Action item :: Your task is to transcribe the data in full.

Provided records START

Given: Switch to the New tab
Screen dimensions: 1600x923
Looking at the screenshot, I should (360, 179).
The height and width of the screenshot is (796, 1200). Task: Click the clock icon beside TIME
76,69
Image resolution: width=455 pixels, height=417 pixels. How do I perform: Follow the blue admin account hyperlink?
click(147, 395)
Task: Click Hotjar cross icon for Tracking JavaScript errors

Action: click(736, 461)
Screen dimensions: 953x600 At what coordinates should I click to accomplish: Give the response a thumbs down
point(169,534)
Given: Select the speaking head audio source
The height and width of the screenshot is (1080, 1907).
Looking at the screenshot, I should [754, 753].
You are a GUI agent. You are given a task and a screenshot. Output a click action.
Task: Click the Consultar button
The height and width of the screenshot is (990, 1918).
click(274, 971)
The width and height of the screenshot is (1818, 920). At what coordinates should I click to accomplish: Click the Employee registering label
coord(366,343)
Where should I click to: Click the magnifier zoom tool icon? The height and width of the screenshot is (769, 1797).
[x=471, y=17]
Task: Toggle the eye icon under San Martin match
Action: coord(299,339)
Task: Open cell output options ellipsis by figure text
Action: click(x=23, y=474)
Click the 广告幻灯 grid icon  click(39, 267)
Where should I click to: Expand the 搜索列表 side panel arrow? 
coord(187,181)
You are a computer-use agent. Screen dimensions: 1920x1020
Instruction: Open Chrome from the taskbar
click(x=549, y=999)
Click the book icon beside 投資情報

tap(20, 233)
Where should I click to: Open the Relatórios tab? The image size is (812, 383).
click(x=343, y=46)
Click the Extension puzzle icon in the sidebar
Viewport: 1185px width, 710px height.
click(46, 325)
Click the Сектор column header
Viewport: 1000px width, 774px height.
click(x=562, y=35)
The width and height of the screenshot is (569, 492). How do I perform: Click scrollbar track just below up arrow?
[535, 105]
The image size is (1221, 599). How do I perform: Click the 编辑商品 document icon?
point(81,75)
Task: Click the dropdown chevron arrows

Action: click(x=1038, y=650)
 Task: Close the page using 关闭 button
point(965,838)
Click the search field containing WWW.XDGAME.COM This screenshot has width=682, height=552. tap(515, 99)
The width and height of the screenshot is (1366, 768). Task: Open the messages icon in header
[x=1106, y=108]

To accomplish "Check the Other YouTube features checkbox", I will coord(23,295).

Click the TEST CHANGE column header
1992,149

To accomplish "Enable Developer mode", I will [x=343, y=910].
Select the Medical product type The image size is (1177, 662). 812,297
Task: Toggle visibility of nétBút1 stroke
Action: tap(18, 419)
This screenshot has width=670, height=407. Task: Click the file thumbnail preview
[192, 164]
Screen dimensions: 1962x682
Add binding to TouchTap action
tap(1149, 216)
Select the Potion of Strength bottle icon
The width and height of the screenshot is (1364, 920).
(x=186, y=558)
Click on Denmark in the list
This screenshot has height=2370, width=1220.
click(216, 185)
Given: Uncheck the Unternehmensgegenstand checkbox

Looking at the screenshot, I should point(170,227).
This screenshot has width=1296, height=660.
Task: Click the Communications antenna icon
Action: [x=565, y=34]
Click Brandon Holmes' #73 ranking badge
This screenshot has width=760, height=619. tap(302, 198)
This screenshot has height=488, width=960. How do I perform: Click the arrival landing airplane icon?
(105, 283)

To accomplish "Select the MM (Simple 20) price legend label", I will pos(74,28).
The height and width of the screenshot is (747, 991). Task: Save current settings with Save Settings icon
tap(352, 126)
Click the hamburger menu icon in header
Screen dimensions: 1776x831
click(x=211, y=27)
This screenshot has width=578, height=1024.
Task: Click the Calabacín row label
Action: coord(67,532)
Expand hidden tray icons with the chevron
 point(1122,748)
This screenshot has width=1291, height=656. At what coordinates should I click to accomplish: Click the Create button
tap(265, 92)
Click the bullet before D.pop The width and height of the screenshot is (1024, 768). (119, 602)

Provided records END

Exercise answer ::
Given: Switch to the New tab
Screen dimensions: 1600x923
Looking at the screenshot, I should (360, 179).
The height and width of the screenshot is (796, 1200). Task: Click the clock icon beside TIME
76,69
Image resolution: width=455 pixels, height=417 pixels. How do I perform: Follow the blue admin account hyperlink?
click(147, 395)
Task: Click Hotjar cross icon for Tracking JavaScript errors

Action: click(736, 461)
Screen dimensions: 953x600 At what coordinates should I click to accomplish: Give the response a thumbs down
point(169,534)
Given: Select the speaking head audio source
The height and width of the screenshot is (1080, 1907).
Looking at the screenshot, I should [754, 753].
You are a GUI agent. You are given a task and a screenshot. Output a click action.
Task: Click the Consultar button
The height and width of the screenshot is (990, 1918).
click(274, 971)
The width and height of the screenshot is (1818, 920). At what coordinates should I click to accomplish: Click the Employee registering label
coord(366,343)
Where should I click to: Click the magnifier zoom tool icon? The height and width of the screenshot is (769, 1797).
[x=471, y=17]
Task: Toggle the eye icon under San Martin match
Action: coord(299,339)
Task: Open cell output options ellipsis by figure text
Action: click(x=23, y=474)
Click the 广告幻灯 grid icon  click(39, 267)
Where should I click to: Expand the 搜索列表 side panel arrow? 
coord(187,181)
You are a computer-use agent. Screen dimensions: 1920x1020
Instruction: Open Chrome from the taskbar
click(x=549, y=999)
Click the book icon beside 投資情報

tap(20, 233)
Where should I click to: Open the Relatórios tab? The image size is (812, 383).
click(x=343, y=46)
Click the Extension puzzle icon in the sidebar
Viewport: 1185px width, 710px height.
click(46, 325)
Click the Сектор column header
Viewport: 1000px width, 774px height.
click(x=562, y=35)
The width and height of the screenshot is (569, 492). How do I perform: Click scrollbar track just below up arrow?
[535, 105]
The image size is (1221, 599). How do I perform: Click the 编辑商品 document icon?
point(81,75)
Task: Click the dropdown chevron arrows

Action: click(x=1038, y=650)
 Task: Close the page using 关闭 button
point(965,838)
Click the search field containing WWW.XDGAME.COM This screenshot has width=682, height=552. tap(515, 99)
The width and height of the screenshot is (1366, 768). Task: Open the messages icon in header
[x=1106, y=108]

To accomplish "Check the Other YouTube features checkbox", I will coord(23,295).

Click the TEST CHANGE column header
1992,149

To accomplish "Enable Developer mode", I will [x=343, y=910].
Select the Medical product type The image size is (1177, 662). 812,297
Task: Toggle visibility of nétBút1 stroke
Action: tap(18, 419)
This screenshot has width=670, height=407. Task: Click the file thumbnail preview
[192, 164]
Screen dimensions: 1962x682
Add binding to TouchTap action
tap(1149, 216)
Select the Potion of Strength bottle icon
The width and height of the screenshot is (1364, 920).
(x=186, y=558)
Click on Denmark in the list
This screenshot has height=2370, width=1220.
click(216, 185)
Given: Uncheck the Unternehmensgegenstand checkbox

Looking at the screenshot, I should point(170,227).
This screenshot has width=1296, height=660.
Task: Click the Communications antenna icon
Action: [x=565, y=34]
Click Brandon Holmes' #73 ranking badge
This screenshot has width=760, height=619. tap(302, 198)
This screenshot has height=488, width=960. How do I perform: Click the arrival landing airplane icon?
(105, 283)

To accomplish "Select the MM (Simple 20) price legend label", I will pos(74,28).
The height and width of the screenshot is (747, 991). Task: Save current settings with Save Settings icon
tap(352, 126)
Click the hamburger menu icon in header
Screen dimensions: 1776x831
click(x=211, y=27)
This screenshot has width=578, height=1024.
Task: Click the Calabacín row label
Action: coord(67,532)
Expand hidden tray icons with the chevron
 point(1122,748)
This screenshot has width=1291, height=656. At what coordinates should I click to accomplish: Click the Create button
tap(265, 92)
Click the bullet before D.pop The width and height of the screenshot is (1024, 768). (119, 602)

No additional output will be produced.